Second, the Court noted that ERISA’s duty of prudence cannot require an ESOP fiduciary to perform an act that would violate the securities law. The Court explained that “[t]o state a claim for breach of the duty of prudence on the basis of inside information, a plaintiff must plausibly allege an alternative action that the defendant could have taken that would have been consistent with the securities laws and that a prudent fiduciary in the same circumstances would not have viewed as more likely to harm the fund than to help it.” The Court explained that where ESOP trustees are charged with a breach of fiduciary duty because the trustees did not buy or sell company stock based on inside information or did not inform the public of inside information, “the court should consider the extent to which an ERISA-based obligation either to refrain on the basis of inside information from making a planned trade or to disclose inside information to the public could conflict with the complex insider trading and corporate disclosure requirements imposed by the federal securities laws….”

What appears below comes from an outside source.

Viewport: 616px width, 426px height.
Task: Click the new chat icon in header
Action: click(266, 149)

Third, the Court stated that, when ruling on such claims, lower courts should “consider whether the complaint has plausibly alleged that a prudent fiduciary in the defendant’s position could not have concluded that stopping purchases – which the market might take as a sign that insider fiduciaries view the employer’s stock as a bad investment – or publically disclosing negative information would do more harm than good to the fund by causing a drop in the stock price and a concomitant drop in the value of the stock already held by the fund.”
Although the Supreme Court’s decision eliminates the ability of ESOP and ERISA plan fiduciaries to rely on the Moench presumption, it does not substantially change the legal landscape and the duties owed by plan fiduciaries. ESOP trustees are still subject to the prudent man standard of care (as they were previously), and while they cannot rely on a presumption of prudence, the Court placed additional burdens on plaintiffs when alleging facts intended to establish a breach of that standard.

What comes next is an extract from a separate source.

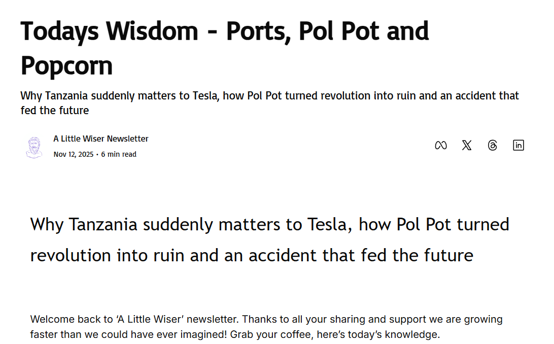
Task: Click the dot between date and read time
Action: pyautogui.click(x=97, y=154)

As we monitor future lower court decisions in light of the additional guidance the Court set forth in Dudenhoeffer, plan sponsors and fiduciaries should consider the following action items:
If a plan expressly requires the investment in employer stock (or that employer stock must be offered as an investment), the plan sponsor should review the current language to determine whether any changes are necessary or advisable. Plan provisions of this nature will not override the duty of plan fiduciaries to determine whether it remains prudent to offer and/or hold employer stock.
Plan fiduciaries must establish or modify existing procedures to periodically evaluate whether offering and/or holding investments in employer stock remains prudent. For example, plan fiduciaries should review existing investment policy statements to ensure that they remain adequate, including establishing procedures to address precipitous drops in the value of employer stock.

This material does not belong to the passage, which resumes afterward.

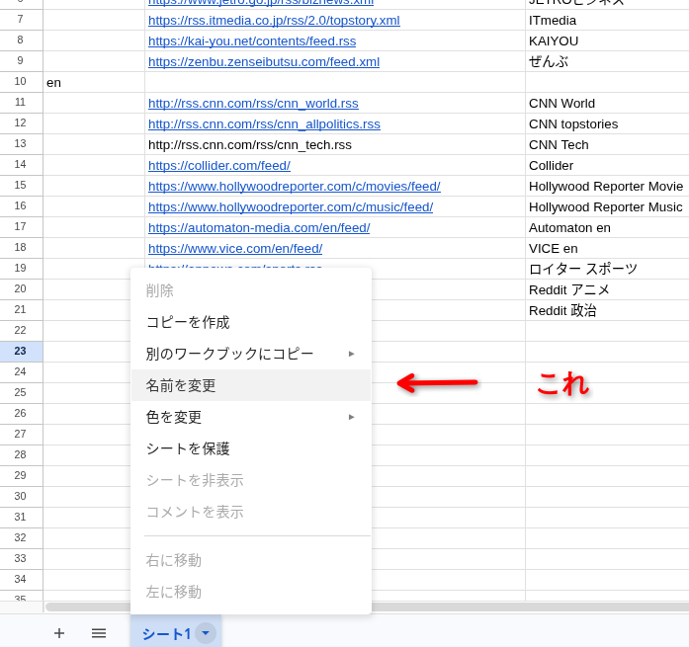Open the シート1 tab dropdown arrow
Image resolution: width=689 pixels, height=647 pixels.
[206, 633]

Re-evaluate the appointment of existing plan fiduciaries. After Dudenhoeffer, it appears even clearer that the CEO, CFO and possibly other senior corporate executives should not serve as a plan fiduciary (e.g., on a plan committee).
Re-evaluate the training of plan fiduciaries and use of third party advisors. At a minimum, plan fiduciaries should be trained on the fiduciary obligations arising under ERISA, including the duty to monitor employer stock and other investments offered under the plan.